«Предприимчивость», «капиталист», «производительность», «обороты» – все это не будило в душе Николая Петровича стародавнего, поместного и офицерского презрения к дельцам, к купчишкам-голубчикам, презрения, смешанного с потаенной завистью, оборонительного, защитного презрения тех, кто если и не отчетливо сознавал, то тревожно чуял печальный и скудный закат стародавнего и поместного. За годы службы по министерству внутренних дел Синельников практически постигал азы политической экономии. Мысль о промышленности, как становом хребте государства, была для него мыслью здравой. Не испытывая презрения к купчикам-голубчикам, он, однако, не простирал свое непрезрение столь далеко, чтобы видеть тут коренника российской телеги. Видел – пристяжных, старание и соревнование которых было бы глупо и даже преступно не поощрять. Здесь, в Сибири, особенно. Громадные миллионы Базанова представлялись Синельникову следствием энергии, размаха, терпения. Потому и глядел он на маленького, сухонького, умного старичка как на советника, куда более ценного, нежели штатные мундирные советники, заседавшие в Главном совете Восточной Сибири.
И верно, базановские соображения всякий раз радовали генерал-губернатора основательностью, живостью, цепкостью, небумажностью. Любо было слушать, когда тот, воодушевляясь, сплетая и расплетая сухонькие пальцы, посмеиваясь и прищуриваясь, вороша пепельно сквозящую бороду, толковал об амурском пароходстве или о железной дороге из Иркутска на Сретенск. И синельниковские градостроительные проекты увлекали Базанова, большого патриота столицы Восточной Сибири. Он в охотку согласился, когда генерал, сославшись на скудость казны, вознамерился «пустить по купечеству» подписной лист – жертвуйте, господа, на постройку театра.
Почина ради Иван Иванович первым и выставил: «10 000». Может, тем бы и обошлось, не попадись этот лист на глаза Базанихи. Грузная Матрена Ивановна грозно воззрилась на супруга своими поблекшими, но когда-то прекрасными серыми очами: «И не стыдно тебе? Не стыдно, а?» Старик прикинулся непонимающим.
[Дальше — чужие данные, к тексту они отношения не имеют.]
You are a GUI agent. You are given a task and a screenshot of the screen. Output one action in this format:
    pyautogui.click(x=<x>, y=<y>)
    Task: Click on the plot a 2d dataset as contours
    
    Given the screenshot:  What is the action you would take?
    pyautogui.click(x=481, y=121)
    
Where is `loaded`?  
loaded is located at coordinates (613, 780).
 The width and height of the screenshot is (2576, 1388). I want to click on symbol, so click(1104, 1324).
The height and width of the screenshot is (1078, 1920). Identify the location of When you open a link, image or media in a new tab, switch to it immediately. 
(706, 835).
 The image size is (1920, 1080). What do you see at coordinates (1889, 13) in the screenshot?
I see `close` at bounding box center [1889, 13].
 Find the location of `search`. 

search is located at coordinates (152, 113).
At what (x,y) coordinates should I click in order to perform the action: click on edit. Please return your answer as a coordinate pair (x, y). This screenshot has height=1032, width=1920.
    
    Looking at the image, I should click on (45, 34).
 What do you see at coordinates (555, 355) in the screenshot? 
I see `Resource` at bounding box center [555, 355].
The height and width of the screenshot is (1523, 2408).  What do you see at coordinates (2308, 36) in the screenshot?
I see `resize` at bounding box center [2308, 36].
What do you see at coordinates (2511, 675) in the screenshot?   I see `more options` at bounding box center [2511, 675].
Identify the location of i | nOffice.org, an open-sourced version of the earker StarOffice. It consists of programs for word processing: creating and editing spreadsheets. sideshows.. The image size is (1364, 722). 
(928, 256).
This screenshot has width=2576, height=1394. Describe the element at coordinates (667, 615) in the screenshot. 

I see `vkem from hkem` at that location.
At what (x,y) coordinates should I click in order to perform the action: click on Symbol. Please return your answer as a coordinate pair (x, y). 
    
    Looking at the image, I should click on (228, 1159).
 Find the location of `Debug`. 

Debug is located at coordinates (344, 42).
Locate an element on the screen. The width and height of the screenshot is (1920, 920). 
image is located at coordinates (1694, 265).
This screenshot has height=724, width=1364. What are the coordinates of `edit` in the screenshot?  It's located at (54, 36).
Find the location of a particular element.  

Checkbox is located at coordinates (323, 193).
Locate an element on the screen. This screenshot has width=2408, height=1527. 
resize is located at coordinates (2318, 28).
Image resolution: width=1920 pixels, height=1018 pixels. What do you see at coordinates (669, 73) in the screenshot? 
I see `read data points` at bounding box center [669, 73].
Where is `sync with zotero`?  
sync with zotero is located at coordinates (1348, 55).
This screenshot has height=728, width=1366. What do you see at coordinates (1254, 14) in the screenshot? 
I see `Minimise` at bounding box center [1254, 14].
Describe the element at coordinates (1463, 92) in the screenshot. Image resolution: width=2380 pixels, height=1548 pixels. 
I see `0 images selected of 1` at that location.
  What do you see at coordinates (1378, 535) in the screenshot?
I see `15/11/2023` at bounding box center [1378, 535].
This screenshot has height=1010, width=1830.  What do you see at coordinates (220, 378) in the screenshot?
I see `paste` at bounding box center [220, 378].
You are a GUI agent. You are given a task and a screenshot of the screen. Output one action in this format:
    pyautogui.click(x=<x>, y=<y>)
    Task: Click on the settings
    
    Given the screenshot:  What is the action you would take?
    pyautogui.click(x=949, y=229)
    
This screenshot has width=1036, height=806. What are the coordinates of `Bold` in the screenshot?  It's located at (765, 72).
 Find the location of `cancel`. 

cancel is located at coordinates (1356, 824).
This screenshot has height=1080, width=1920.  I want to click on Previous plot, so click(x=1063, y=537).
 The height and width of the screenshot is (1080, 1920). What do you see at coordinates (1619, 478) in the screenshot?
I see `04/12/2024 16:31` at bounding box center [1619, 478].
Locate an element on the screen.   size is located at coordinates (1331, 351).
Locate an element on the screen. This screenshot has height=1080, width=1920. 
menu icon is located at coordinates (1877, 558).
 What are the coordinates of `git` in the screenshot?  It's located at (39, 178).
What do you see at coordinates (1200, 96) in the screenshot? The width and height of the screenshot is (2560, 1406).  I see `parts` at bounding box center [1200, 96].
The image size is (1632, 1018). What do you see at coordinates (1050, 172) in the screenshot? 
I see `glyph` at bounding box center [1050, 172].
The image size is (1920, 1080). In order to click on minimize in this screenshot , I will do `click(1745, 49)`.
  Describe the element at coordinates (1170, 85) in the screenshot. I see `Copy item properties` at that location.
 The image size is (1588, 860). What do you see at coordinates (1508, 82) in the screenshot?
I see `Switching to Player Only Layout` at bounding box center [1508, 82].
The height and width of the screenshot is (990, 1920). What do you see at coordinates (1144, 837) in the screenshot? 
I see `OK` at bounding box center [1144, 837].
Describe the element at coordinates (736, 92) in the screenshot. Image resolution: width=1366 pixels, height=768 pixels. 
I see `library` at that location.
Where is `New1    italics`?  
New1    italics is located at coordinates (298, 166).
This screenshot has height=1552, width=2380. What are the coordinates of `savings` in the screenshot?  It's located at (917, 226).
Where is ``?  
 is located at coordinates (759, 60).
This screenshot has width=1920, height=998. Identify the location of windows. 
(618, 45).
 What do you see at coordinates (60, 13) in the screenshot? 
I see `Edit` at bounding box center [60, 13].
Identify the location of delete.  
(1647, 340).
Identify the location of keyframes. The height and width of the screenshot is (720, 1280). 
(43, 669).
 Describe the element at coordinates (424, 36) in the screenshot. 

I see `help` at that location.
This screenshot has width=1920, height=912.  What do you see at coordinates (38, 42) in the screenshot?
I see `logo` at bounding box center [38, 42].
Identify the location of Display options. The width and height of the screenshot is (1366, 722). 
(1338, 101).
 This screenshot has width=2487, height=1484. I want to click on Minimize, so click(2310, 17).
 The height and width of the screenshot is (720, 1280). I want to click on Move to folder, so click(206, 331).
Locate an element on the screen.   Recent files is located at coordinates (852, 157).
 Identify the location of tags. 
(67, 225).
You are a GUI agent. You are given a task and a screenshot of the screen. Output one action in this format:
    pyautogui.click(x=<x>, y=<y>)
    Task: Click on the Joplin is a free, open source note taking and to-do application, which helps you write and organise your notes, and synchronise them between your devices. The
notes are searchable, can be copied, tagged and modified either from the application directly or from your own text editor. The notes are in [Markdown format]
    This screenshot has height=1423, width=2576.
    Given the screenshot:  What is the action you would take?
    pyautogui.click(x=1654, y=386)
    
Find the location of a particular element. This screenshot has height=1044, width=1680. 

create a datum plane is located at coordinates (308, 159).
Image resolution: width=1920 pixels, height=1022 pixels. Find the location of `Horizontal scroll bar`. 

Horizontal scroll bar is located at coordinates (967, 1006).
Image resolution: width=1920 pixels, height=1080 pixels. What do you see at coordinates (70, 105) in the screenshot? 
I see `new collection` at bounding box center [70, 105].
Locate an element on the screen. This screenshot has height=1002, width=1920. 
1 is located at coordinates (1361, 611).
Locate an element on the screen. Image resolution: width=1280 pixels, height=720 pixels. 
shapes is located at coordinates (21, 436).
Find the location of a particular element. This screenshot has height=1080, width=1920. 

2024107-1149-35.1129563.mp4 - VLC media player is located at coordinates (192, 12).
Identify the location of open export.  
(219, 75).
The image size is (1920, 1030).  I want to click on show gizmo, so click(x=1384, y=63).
Матрена Ивановна наплыла ближе, тучей. «Николай Петрович для общей пользы хлопочут, для всего города, а ты, старый черт…» Старик, пригорюнившись, засопел. «Ну-ка, батюшка, черкни еще нолик!» – приказала Матрена Ивановна. И Базанов, вздыхая и ежась, «черкнул», отчего сумма его пожертвования взлетела до ста тысяч. Сей домашний казус умилил и развеселил Николая Петровича, что случалось с ним не часто.
Существенным предметом рассуждений генерала и мильонщика были таежные промыслы, где с апреля по октябрь промышляли базановские артели.
Послушать Ивана Ивановича, не поймешь, отчего он давно по миру-то не пошел? Он-де и задаток дает от четвертного до полусотенного, он и помесячно платит от трешницы до пятнадцати рубликов. Чем, спрашивается, не жисть? Так нет ведь, до нитки спускают на зеленого змия. Попадался ли его высокопревосходительству гуляющий во граде Иркутске залетный золотишник? Нет? То-то картина! Выступает фертом, наряд черный плисовый, на плечах шаль цыганская в цветах малиновых, вокруг потаскухи, ласточки-касаточки вьются, друг у друга рвут любезного, бубны гремят, все скачет, вином пару поддают, и летит залетный золотишник нараспашку, как с горы, – в день один все на фу-фу; с непривычки глянуть – кровью сердце обольется.
Врать не врал Иван Иваныч, разве что про сердце-то, кровью облитое, малость привирал, нет, не лгал, а только недоговаривал. Он не произносил глагол, всем приискателям известный: «
Сухонький, маленький умный старичок не говорил, что прииск хуже острога. А Синельников к тому клонил, чтоб прииск был лучше острога. Иван Иванович, однако, не сразу сознал, какой невиданный проект в голове у его высокопревосходительства. Именно неслыханный, невиданный: совокупить казенную кару, казенное возмездие с частным предпринимательством.